Collected data entries:
===============

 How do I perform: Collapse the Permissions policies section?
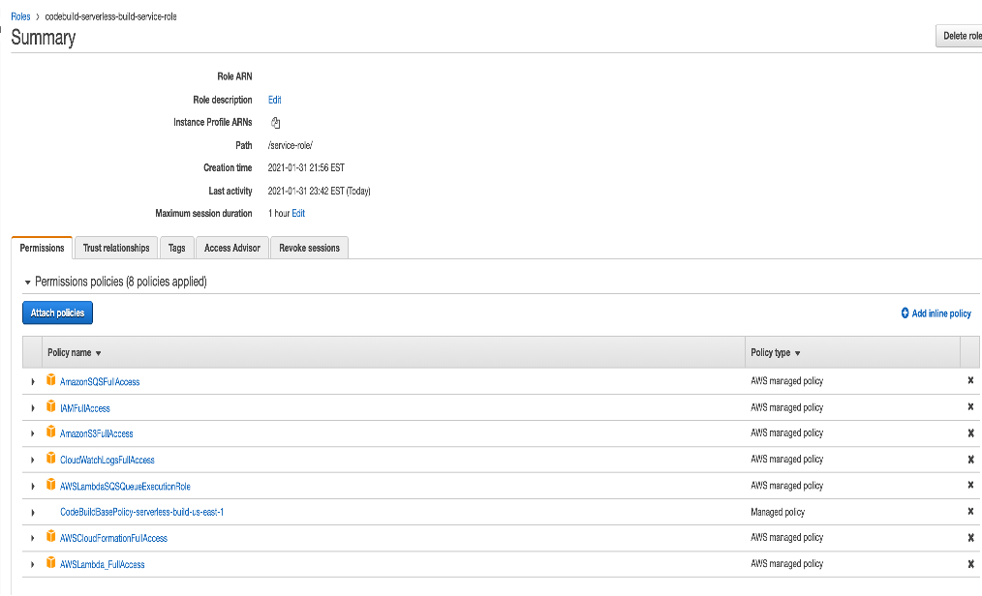[x=28, y=283]
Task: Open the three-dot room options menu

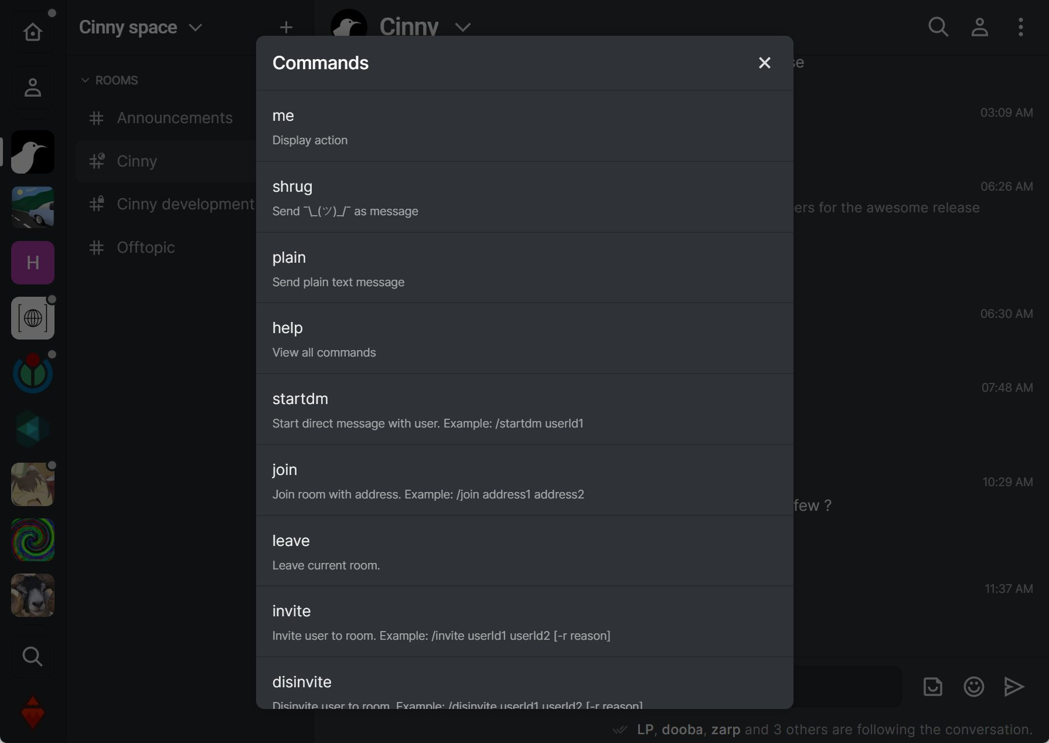Action: 1020,27
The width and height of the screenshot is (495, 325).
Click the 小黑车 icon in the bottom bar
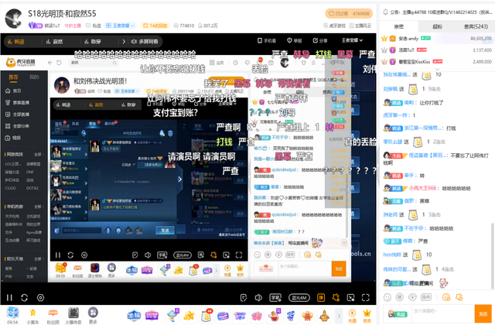click(32, 316)

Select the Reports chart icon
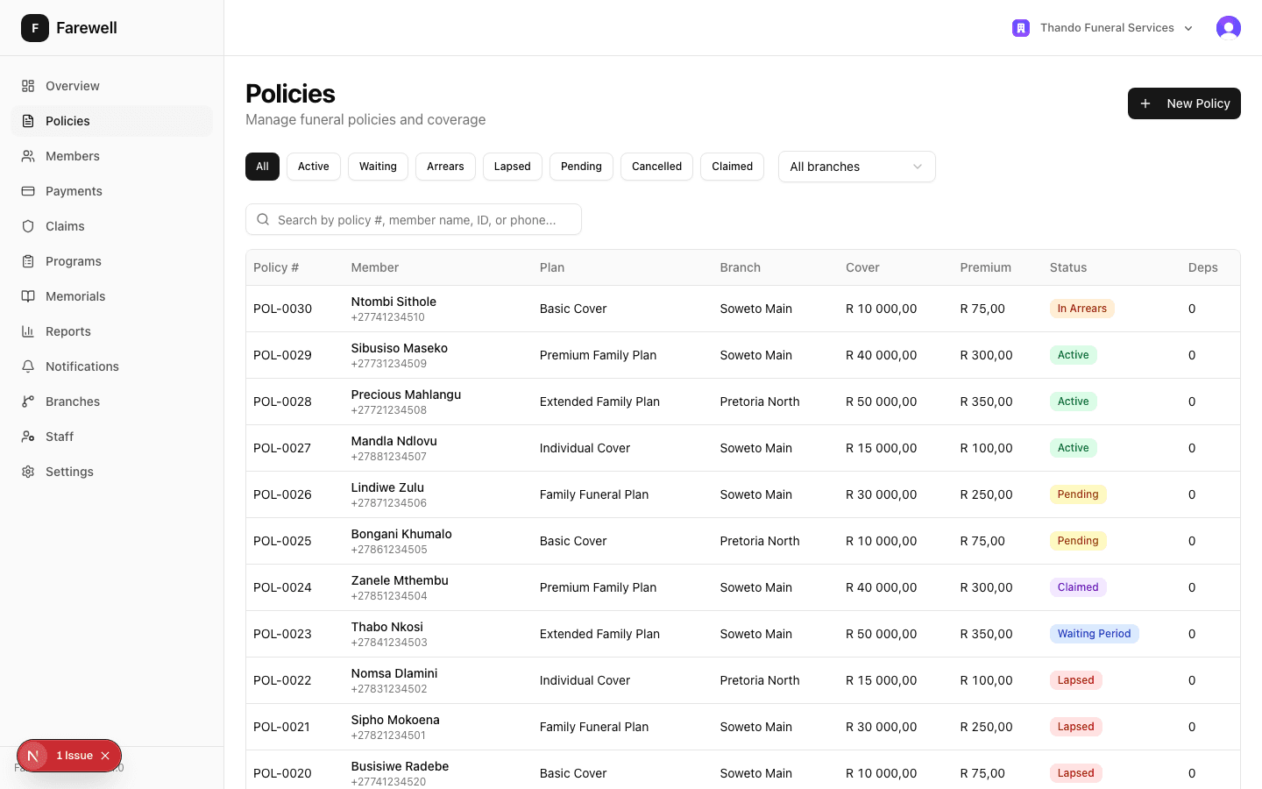pos(29,331)
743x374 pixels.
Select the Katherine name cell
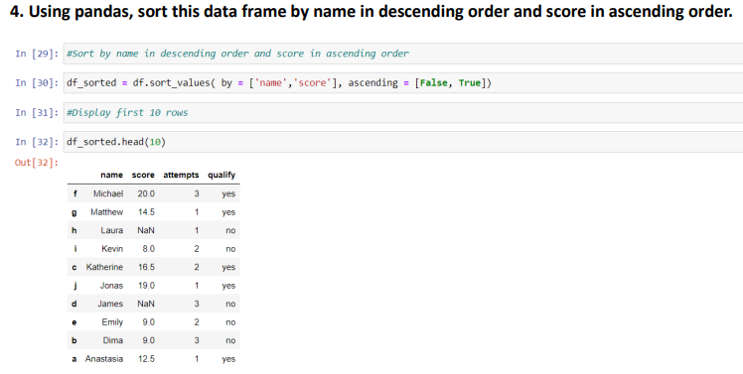point(104,267)
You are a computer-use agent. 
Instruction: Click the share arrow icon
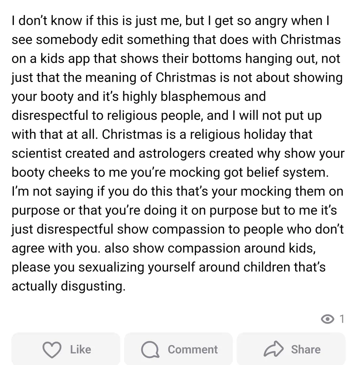[x=274, y=349]
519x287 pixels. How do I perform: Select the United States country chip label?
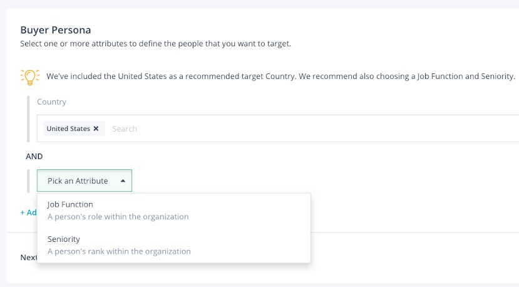pos(68,128)
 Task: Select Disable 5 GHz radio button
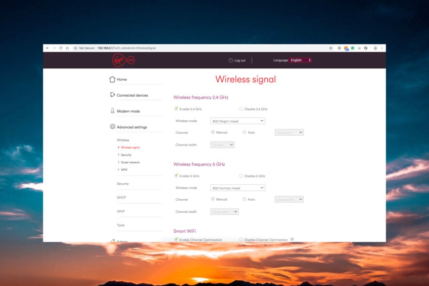click(x=241, y=175)
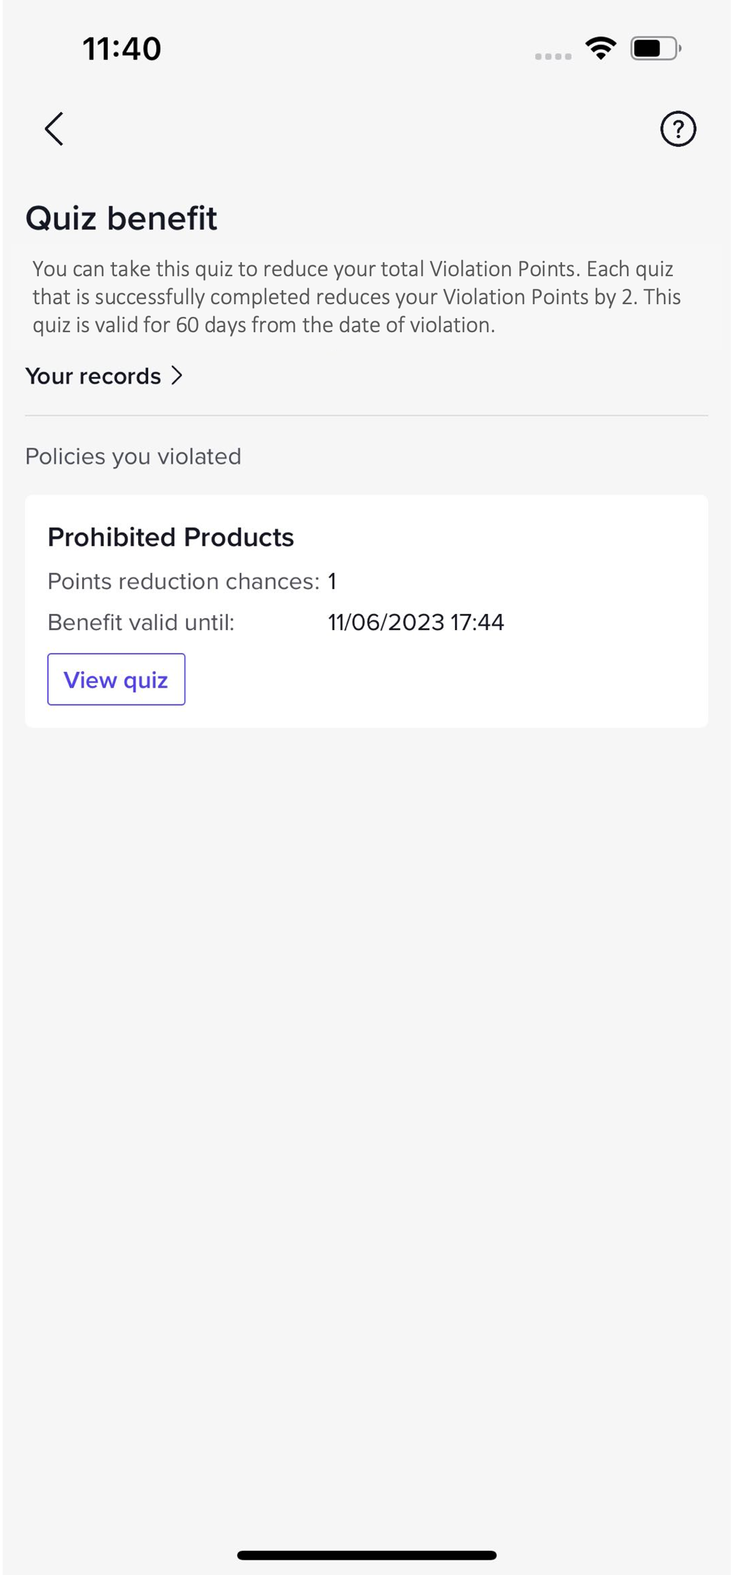Image resolution: width=732 pixels, height=1575 pixels.
Task: Click the Points reduction chances label
Action: click(183, 581)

===============

Work request: Give back the entries above exactly as they stand. Leave the images out.

Response to this exercise:
 How do I perform: Collapse the Permissions policies section?
[x=28, y=283]
Task: Open the three-dot room options menu

Action: 1020,27
The width and height of the screenshot is (495, 325).
Click the 小黑车 icon in the bottom bar
click(32, 316)

Select the Reports chart icon
pos(29,331)
743x374 pixels.
Select the Katherine name cell
point(104,267)
You are a computer-use agent. 
Instruction: Click the share arrow icon
[x=274, y=349]
519x287 pixels. How do I perform: Select the United States country chip label?
pos(68,128)
 Task: Select Disable 5 GHz radio button
click(x=241, y=175)
Image resolution: width=732 pixels, height=1575 pixels.
Task: Click the Points reduction chances label
Action: click(183, 581)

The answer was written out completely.